Due to the silicon FET’s long reign as the dominant power-switch technology, many designers are unaware that the nameplate drain-source voltage cannot be used as an equivalent point to compare devices across technologies. The nameplate drain-source voltage of a silicon FET is set by the avalanche breakdown voltage. The nameplate drain-source voltage of a GaN FET is set by the long term compliance to data sheet specifications.
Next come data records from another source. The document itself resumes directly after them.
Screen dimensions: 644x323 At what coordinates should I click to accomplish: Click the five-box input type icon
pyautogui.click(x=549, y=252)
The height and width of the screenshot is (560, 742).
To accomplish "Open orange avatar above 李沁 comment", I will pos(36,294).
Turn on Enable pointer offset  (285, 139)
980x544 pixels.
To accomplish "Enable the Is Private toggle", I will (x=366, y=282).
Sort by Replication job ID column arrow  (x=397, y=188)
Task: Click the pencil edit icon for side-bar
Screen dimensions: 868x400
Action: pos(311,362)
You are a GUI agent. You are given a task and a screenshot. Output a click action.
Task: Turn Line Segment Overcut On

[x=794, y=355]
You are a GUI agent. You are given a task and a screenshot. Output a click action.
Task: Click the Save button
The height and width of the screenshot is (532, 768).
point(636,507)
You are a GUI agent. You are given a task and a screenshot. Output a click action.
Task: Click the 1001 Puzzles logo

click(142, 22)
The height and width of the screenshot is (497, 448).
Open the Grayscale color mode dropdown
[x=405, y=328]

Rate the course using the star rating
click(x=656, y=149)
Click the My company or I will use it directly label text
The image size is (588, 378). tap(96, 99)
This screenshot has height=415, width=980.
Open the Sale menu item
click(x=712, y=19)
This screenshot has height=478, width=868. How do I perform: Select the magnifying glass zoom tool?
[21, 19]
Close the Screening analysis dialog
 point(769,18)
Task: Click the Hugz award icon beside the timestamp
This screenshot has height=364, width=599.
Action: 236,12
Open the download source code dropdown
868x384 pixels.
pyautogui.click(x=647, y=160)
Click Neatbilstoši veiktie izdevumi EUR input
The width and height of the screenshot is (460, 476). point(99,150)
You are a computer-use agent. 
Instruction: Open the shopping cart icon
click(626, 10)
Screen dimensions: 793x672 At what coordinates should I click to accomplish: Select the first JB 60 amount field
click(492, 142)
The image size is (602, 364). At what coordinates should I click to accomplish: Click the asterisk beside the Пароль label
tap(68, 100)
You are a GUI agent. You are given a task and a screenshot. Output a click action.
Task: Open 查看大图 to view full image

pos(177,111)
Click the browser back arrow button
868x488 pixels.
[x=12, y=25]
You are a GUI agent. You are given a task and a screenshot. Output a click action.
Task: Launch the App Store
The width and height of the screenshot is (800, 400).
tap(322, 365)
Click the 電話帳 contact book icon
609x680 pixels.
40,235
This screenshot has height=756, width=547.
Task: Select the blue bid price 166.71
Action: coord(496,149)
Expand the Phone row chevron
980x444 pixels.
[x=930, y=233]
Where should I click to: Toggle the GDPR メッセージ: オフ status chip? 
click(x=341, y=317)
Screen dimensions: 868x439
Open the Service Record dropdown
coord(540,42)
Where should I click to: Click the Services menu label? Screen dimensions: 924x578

Exceeding the nameplate drain-source voltage of a silicon FET can lead to immediate and permanent damage. Meanwhile, the breakdown voltage of a GaN FET is much higher than the nameplate drain-source voltage. For example, the breakdown drain-source voltage of the LMG2650 GaN power FET is more than 800V which allows the LMG2650 to operate at conditions beyond an identically nameplate rated silicon FET.

The LMG2650 GaN power FET switching capability is explained with the assistance of Figure 7-1. The figure shows the drain-source voltage versus time for the LMG2650 GaN power FET for three distinct switch cycles in a switching application. No claim is made about the switching frequency or duty cycle. The LMG2650 GaN power FETs can be turned on in continuous-conduction mode (CCM) hard switching, zero-voltage switching (ZVS), and discontinuous-conduction mode (DCM) switching conditions.

Figure 7-1 GaN Power FET Switching Capability

Each cycle starts before t₀ with the FET in the on state. At t₀ the GaN FET turns off and parasitic elements cause the drain-source voltage to ring at a high frequency. The high frequency ringing has damped out by t₁. Between t₁ and t₂ the FET drain-source voltage is set by the characteristic response of the switching application. The characteristic is shown as a flat line (plateau), but other responses are possible. At t₂ the GaN FET turns on. For rare surge events, the transient ring voltage is limited to 800V and the plateau voltage is limited to 720V.